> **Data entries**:
^^^^
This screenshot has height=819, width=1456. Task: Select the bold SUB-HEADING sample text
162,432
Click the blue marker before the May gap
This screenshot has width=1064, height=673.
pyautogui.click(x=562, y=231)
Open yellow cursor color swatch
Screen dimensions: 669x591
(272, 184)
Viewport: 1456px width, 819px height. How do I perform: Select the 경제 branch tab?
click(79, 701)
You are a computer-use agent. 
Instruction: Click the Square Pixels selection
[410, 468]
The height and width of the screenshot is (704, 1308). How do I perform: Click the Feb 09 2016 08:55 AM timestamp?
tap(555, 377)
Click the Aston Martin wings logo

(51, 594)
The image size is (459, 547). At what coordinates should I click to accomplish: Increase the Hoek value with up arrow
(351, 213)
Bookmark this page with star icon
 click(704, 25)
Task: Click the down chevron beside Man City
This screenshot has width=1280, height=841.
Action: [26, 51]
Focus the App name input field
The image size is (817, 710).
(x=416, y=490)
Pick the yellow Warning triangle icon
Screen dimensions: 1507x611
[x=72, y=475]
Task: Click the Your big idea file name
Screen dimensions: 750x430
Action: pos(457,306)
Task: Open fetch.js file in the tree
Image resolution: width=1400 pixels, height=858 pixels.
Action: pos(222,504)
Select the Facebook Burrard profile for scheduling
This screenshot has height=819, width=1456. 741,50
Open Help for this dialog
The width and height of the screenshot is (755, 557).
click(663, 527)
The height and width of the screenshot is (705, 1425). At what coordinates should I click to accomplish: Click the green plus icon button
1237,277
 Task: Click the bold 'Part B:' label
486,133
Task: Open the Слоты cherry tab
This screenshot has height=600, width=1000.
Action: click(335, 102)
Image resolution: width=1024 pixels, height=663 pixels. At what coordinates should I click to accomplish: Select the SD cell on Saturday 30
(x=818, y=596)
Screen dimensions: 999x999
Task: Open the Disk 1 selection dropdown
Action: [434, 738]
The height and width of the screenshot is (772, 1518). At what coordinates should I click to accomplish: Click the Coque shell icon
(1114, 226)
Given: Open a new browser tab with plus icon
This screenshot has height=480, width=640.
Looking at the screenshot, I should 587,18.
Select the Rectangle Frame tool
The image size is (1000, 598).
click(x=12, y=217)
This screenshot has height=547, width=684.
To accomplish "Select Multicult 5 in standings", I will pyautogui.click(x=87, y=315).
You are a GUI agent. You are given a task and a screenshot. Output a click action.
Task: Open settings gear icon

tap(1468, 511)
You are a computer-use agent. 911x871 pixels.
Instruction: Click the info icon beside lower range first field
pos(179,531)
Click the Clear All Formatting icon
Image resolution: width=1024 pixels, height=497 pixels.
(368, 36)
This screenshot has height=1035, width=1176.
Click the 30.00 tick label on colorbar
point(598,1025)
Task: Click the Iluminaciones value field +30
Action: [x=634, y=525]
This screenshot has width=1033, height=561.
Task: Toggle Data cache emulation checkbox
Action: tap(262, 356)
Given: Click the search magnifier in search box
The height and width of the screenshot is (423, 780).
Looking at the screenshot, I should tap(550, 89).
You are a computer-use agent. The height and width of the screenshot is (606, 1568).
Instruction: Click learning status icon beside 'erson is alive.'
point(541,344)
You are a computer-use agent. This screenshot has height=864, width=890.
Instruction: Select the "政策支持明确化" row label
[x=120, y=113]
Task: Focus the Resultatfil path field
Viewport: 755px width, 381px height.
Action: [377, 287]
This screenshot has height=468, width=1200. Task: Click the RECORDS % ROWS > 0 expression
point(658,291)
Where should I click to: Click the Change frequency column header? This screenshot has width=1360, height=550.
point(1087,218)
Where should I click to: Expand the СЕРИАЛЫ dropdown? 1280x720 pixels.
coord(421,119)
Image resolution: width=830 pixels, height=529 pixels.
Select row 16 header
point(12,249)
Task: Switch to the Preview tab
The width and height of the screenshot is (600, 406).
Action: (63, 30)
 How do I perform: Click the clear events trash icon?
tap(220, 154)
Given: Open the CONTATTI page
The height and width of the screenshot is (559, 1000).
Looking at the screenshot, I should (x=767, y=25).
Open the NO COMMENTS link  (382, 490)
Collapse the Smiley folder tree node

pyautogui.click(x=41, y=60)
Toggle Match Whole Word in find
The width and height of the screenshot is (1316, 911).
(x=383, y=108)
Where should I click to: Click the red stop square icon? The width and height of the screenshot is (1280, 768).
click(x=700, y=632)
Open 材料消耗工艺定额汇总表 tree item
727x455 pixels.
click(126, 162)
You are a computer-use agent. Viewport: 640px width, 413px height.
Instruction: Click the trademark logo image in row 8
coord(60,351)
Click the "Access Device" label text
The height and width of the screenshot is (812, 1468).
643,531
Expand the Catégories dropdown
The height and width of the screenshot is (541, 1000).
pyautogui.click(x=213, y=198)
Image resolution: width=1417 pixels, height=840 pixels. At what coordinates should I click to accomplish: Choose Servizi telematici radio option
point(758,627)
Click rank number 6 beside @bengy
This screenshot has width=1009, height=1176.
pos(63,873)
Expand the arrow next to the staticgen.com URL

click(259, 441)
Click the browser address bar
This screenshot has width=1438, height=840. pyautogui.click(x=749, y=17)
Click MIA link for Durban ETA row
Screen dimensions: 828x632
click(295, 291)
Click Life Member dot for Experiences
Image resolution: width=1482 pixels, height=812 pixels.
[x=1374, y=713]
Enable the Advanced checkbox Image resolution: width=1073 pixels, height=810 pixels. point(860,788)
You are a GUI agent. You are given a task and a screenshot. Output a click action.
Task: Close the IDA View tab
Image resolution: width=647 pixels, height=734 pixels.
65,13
^^^^
> **WHAT THE TASK ASKS**: Can you write out all of the material above again, substituting "Which point should I click to carry out" for every occurrence of "At what coordinates should I click to accomplish" and leaving everything else unchanged?

> **EXERCISE SOLUTION**:
This screenshot has height=819, width=1456. Task: Select the bold SUB-HEADING sample text
162,432
Click the blue marker before the May gap
This screenshot has width=1064, height=673.
pyautogui.click(x=562, y=231)
Open yellow cursor color swatch
Screen dimensions: 669x591
(272, 184)
Viewport: 1456px width, 819px height. How do I perform: Select the 경제 branch tab?
click(79, 701)
You are a computer-use agent. 
Instruction: Click the Square Pixels selection
[410, 468]
The height and width of the screenshot is (704, 1308). How do I perform: Click the Feb 09 2016 08:55 AM timestamp?
tap(555, 377)
Click the Aston Martin wings logo

(51, 594)
The image size is (459, 547). Which point should I click to carry out: Increase the Hoek value with up arrow
(351, 213)
Bookmark this page with star icon
 click(704, 25)
Task: Click the down chevron beside Man City
This screenshot has width=1280, height=841.
Action: [26, 51]
Focus the App name input field
The image size is (817, 710).
(x=416, y=490)
Pick the yellow Warning triangle icon
Screen dimensions: 1507x611
[x=72, y=475]
Task: Click the Your big idea file name
Screen dimensions: 750x430
Action: pos(457,306)
Task: Open fetch.js file in the tree
Image resolution: width=1400 pixels, height=858 pixels.
Action: pos(222,504)
Select the Facebook Burrard profile for scheduling
This screenshot has height=819, width=1456. 741,50
Open Help for this dialog
The width and height of the screenshot is (755, 557).
click(663, 527)
The height and width of the screenshot is (705, 1425). Which point should I click to carry out: Click the green plus icon button
1237,277
 Task: Click the bold 'Part B:' label
486,133
Task: Open the Слоты cherry tab
This screenshot has height=600, width=1000.
Action: click(335, 102)
Image resolution: width=1024 pixels, height=663 pixels. Which point should I click to carry out: Select the SD cell on Saturday 30
(x=818, y=596)
Screen dimensions: 999x999
Task: Open the Disk 1 selection dropdown
Action: [434, 738]
The height and width of the screenshot is (772, 1518). Which point should I click to carry out: Click the Coque shell icon
(1114, 226)
Given: Open a new browser tab with plus icon
This screenshot has height=480, width=640.
Looking at the screenshot, I should 587,18.
Select the Rectangle Frame tool
The image size is (1000, 598).
click(x=12, y=217)
This screenshot has height=547, width=684.
To accomplish "Select Multicult 5 in standings", I will pyautogui.click(x=87, y=315).
You are a GUI agent. You are given a task and a screenshot. Output a click action.
Task: Open settings gear icon

tap(1468, 511)
You are a computer-use agent. 911x871 pixels.
Instruction: Click the info icon beside lower range first field
pos(179,531)
Click the Clear All Formatting icon
Image resolution: width=1024 pixels, height=497 pixels.
(368, 36)
This screenshot has height=1035, width=1176.
Click the 30.00 tick label on colorbar
point(598,1025)
Task: Click the Iluminaciones value field +30
Action: [x=634, y=525]
This screenshot has width=1033, height=561.
Task: Toggle Data cache emulation checkbox
Action: tap(262, 356)
Given: Click the search magnifier in search box
The height and width of the screenshot is (423, 780).
Looking at the screenshot, I should tap(550, 89).
You are a computer-use agent. The height and width of the screenshot is (606, 1568).
Instruction: Click learning status icon beside 'erson is alive.'
point(541,344)
You are a computer-use agent. This screenshot has height=864, width=890.
Instruction: Select the "政策支持明确化" row label
[x=120, y=113]
Task: Focus the Resultatfil path field
Viewport: 755px width, 381px height.
Action: [377, 287]
This screenshot has height=468, width=1200. Task: Click the RECORDS % ROWS > 0 expression
point(658,291)
Where should I click to: Click the Change frequency column header? This screenshot has width=1360, height=550.
point(1087,218)
Where should I click to: Expand the СЕРИАЛЫ dropdown? 1280x720 pixels.
coord(421,119)
Image resolution: width=830 pixels, height=529 pixels.
Select row 16 header
point(12,249)
Task: Switch to the Preview tab
The width and height of the screenshot is (600, 406).
Action: (63, 30)
 How do I perform: Click the clear events trash icon?
tap(220, 154)
Given: Open the CONTATTI page
The height and width of the screenshot is (559, 1000).
Looking at the screenshot, I should (x=767, y=25).
Open the NO COMMENTS link  (382, 490)
Collapse the Smiley folder tree node

pyautogui.click(x=41, y=60)
Toggle Match Whole Word in find
The width and height of the screenshot is (1316, 911).
(x=383, y=108)
Where should I click to: Click the red stop square icon? The width and height of the screenshot is (1280, 768).
click(x=700, y=632)
Open 材料消耗工艺定额汇总表 tree item
727x455 pixels.
click(126, 162)
You are a computer-use agent. Viewport: 640px width, 413px height.
Instruction: Click the trademark logo image in row 8
coord(60,351)
Click the "Access Device" label text
The height and width of the screenshot is (812, 1468).
643,531
Expand the Catégories dropdown
The height and width of the screenshot is (541, 1000).
pyautogui.click(x=213, y=198)
Image resolution: width=1417 pixels, height=840 pixels. Which point should I click to carry out: Choose Servizi telematici radio option
point(758,627)
Click rank number 6 beside @bengy
This screenshot has width=1009, height=1176.
pos(63,873)
Expand the arrow next to the staticgen.com URL

click(259, 441)
Click the browser address bar
This screenshot has width=1438, height=840. pyautogui.click(x=749, y=17)
Click MIA link for Durban ETA row
Screen dimensions: 828x632
click(295, 291)
Click Life Member dot for Experiences
Image resolution: width=1482 pixels, height=812 pixels.
[x=1374, y=713]
Enable the Advanced checkbox Image resolution: width=1073 pixels, height=810 pixels. point(860,788)
You are a GUI agent. You are given a task and a screenshot. Output a click action.
Task: Close the IDA View tab
Image resolution: width=647 pixels, height=734 pixels.
65,13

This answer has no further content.